Con Parmenide invece l’essente, il Tutto, diventa ingenerato, incorruttibile, omogeneo, immobile, atemporale, indivisibile, finito. Non c’è più spazio per il divenire, poiché illusorio. L’ἀλήθεια (aletheia) è un qualcosa di granitico che Heidegger interpreta con “non-nascosto” o “non dimenticato”. Sempre con Parmenide i concetti di εἶναι (einai) e νοεῖν (noein) diventano una cosa sola, un cogito ergo sum ante litteram. È con il miglior “allievo” parmenideo (il virgolettato è d’obbligo), Platone, che viene plasmato una nuova etica. Si prende a piene mani anche dall’Orfismo e dal Pitagorismo per andare a parlare direttamente dell’essere umano: occorre fuggire dal male mediante virtù e conoscenza, lasciandosi ispirare dal Bene. Il Bene viene paragonato al Sole: come il Sole è causa sia del vedere sia della visibilità di ciò che il vedere vede, il Bene è causa del pensiero e della pensabilità dei suoi oggetti.

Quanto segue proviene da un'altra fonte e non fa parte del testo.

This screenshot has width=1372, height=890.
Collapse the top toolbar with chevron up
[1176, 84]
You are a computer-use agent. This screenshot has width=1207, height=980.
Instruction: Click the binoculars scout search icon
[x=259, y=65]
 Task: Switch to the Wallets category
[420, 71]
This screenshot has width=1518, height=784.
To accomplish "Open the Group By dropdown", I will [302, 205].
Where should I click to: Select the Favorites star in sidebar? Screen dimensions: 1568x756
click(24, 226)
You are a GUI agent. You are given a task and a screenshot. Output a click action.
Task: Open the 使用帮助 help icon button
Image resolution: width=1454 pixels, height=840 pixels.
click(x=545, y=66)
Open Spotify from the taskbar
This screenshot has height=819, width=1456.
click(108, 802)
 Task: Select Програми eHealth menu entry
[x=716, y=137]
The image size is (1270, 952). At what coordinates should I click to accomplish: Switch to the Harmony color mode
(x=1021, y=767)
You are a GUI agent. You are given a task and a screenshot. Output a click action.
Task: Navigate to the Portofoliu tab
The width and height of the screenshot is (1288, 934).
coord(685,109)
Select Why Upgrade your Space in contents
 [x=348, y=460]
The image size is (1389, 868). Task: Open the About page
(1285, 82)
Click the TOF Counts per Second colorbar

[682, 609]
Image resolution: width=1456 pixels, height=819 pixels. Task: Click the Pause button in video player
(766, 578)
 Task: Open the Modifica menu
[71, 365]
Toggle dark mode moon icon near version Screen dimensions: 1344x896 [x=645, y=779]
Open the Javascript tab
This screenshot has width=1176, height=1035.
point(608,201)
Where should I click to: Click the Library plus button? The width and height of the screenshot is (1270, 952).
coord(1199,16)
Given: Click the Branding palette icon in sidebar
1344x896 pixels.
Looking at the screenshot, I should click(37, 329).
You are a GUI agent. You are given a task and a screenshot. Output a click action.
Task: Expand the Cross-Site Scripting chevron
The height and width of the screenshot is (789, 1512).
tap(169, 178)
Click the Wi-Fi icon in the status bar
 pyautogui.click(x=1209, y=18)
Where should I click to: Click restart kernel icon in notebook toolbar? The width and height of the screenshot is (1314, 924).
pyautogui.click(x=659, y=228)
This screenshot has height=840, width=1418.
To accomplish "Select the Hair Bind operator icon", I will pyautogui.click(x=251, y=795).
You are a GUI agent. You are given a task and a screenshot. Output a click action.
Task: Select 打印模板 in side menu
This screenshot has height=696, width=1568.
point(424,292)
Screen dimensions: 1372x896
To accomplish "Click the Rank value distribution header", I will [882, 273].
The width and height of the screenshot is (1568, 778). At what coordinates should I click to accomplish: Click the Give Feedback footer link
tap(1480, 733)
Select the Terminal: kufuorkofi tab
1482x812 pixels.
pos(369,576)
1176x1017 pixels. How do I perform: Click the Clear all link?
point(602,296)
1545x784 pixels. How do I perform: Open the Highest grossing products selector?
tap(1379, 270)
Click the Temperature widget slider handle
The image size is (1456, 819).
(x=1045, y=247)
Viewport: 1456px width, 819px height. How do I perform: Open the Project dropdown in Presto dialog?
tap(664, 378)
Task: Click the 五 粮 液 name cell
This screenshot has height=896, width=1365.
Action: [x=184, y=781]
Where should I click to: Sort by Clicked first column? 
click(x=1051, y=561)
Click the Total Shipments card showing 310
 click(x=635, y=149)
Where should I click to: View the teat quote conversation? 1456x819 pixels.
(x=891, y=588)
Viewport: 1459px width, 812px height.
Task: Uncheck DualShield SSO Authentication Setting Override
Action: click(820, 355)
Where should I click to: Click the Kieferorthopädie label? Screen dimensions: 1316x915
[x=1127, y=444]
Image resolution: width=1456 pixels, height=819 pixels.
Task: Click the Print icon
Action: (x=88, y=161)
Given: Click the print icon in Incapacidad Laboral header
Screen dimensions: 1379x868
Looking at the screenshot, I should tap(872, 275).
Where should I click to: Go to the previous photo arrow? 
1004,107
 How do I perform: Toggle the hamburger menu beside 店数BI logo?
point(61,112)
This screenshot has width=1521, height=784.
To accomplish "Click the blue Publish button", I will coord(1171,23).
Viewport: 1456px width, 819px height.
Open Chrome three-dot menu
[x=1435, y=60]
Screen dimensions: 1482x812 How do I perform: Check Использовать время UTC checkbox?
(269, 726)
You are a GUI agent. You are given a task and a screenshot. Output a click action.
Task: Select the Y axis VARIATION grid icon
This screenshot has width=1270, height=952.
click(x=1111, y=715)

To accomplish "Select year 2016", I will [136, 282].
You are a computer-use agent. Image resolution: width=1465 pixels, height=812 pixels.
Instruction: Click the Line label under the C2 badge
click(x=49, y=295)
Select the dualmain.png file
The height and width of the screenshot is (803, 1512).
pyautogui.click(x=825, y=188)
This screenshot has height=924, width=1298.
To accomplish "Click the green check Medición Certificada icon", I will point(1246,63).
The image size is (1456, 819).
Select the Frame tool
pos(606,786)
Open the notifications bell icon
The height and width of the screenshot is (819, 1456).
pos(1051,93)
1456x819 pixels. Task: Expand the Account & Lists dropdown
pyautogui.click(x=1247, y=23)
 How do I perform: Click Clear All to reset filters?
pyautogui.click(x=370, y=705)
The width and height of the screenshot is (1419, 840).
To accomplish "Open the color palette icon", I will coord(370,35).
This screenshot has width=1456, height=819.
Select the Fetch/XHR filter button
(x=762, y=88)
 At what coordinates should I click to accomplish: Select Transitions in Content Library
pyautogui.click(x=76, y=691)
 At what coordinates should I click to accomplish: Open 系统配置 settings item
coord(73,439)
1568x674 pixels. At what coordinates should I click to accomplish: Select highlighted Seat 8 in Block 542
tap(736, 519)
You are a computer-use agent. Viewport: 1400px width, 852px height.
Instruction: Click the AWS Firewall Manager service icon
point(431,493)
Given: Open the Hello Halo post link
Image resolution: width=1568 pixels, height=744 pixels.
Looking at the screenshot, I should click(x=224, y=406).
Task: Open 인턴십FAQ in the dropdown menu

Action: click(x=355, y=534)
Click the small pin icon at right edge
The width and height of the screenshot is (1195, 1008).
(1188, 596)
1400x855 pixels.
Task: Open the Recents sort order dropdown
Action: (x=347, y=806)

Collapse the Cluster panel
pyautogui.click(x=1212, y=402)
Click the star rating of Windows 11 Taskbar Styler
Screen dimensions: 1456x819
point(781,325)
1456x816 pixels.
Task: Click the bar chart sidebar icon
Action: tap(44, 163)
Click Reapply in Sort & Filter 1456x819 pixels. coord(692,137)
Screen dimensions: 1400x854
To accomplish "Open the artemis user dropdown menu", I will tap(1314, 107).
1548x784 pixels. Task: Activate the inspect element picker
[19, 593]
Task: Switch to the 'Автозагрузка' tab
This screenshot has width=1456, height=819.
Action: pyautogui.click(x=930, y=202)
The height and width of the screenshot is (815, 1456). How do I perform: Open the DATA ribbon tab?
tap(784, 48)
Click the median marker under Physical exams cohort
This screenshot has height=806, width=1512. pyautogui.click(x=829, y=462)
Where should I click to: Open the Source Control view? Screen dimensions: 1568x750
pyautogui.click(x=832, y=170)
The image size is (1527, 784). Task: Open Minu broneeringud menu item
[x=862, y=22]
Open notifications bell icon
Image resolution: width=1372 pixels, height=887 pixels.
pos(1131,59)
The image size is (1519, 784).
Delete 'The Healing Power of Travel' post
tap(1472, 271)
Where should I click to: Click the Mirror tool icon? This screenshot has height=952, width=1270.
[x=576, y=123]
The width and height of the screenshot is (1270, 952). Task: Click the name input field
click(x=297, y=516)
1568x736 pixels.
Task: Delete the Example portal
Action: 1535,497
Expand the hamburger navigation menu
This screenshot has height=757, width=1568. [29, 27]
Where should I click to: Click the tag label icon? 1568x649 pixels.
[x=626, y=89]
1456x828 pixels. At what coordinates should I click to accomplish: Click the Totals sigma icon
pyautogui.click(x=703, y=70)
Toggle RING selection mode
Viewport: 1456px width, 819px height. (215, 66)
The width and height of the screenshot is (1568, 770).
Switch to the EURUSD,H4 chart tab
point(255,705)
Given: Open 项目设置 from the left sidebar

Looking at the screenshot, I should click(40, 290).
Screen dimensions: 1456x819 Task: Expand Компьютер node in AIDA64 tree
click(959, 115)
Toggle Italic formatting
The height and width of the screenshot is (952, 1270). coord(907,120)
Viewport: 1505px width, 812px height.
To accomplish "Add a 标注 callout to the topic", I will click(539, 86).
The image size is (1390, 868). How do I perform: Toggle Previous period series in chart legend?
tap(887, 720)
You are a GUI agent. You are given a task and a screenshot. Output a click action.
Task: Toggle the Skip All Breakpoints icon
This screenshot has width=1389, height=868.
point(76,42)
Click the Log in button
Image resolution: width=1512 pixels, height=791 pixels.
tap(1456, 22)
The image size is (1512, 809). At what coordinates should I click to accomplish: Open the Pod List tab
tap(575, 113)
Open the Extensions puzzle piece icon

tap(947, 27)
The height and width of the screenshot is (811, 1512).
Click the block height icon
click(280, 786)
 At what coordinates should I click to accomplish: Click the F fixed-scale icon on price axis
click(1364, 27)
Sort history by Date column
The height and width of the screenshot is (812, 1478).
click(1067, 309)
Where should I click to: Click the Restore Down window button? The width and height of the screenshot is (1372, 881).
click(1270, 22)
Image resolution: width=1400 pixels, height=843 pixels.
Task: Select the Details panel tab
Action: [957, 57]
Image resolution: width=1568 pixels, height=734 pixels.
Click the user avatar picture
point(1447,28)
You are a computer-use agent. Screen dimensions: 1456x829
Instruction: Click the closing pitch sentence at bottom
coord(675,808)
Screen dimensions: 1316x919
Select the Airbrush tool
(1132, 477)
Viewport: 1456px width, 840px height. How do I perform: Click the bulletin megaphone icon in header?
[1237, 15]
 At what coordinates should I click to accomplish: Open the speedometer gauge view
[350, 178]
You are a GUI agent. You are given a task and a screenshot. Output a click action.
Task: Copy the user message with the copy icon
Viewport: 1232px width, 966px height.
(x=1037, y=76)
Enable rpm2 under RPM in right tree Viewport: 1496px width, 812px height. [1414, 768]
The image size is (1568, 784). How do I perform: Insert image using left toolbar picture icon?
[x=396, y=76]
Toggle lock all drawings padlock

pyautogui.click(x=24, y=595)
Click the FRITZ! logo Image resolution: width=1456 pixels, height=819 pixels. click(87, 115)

Nel mito di Er (l’escatologia greca lo prevedeva già) l’oltretomba nel quale si viene giudicati è sottoterra, mentre le Idee, ovvero ciò che vi è di più divino e al quale tutti dobbiamo tendere, vengono poste in Cielo. Anzi, oltre ad esso: nell’Iperuranio (da Οὐρανός – Uranos, “cielo stellato”, “firmamento”). La conoscenza dell’idea del Bene guida la prassi etico-politica e garantisce la desiderabilità della conoscenza. Al contempo, l’Amore è ciò che ci fa tendere a questa dimensione metafisica. 

Aristotele credeva che la cosmologia e l’etica fossero strettamente collegate: la cosmologia è lo studio dell’universo e dell’ordine naturale delle cose, mentre l’etica è lo studio del bene, del male e del modo in cui gli esseri umani dovrebbero vivere le loro vite. Aristotele sosteneva che l’etica era fondata sulla cosmologia, perché la natura umana è parte della Natura e quindi soggetta alle stesse leggi. Identificava quattro virtù cardinali: la prudenza, la giustizia, la temperanza e il coraggio. La prudenza è la capacità di prendere le decisioni giuste, la giustizia è la capacità di trattare gli altri in modo giusto, la temperanza è la capacità di controllare i propri desideri, infine il coraggio è la capacità di affrontare le difficoltà evitando a un tempo la viltà, cioè l’eccesso di paura, e la temerarietà, ovvero il difetto di paura. Secondo Aristotele, le virtù erano state create dalla natura per permettere agli esseri umani di vivere in armonia con essa medesima e con gli altri: quando viviamo secondo la virtù, siamo in grado di raggiungere la felicità, che è l’obiettivo della vita umana. Il rapporto tra cosmologia ed etica in Aristotele è quindi molto stretto: la cosmologia fornisce una base per l’etica, perché ci aiuta a capire la natura umana e la sua relazione con l’ordine naturale delle cose, e l’etica, a sua volta, ci aiuta a vivere in modo coerente con la natura e a raggiungere la felicità, che è l’obiettivo della vita umana.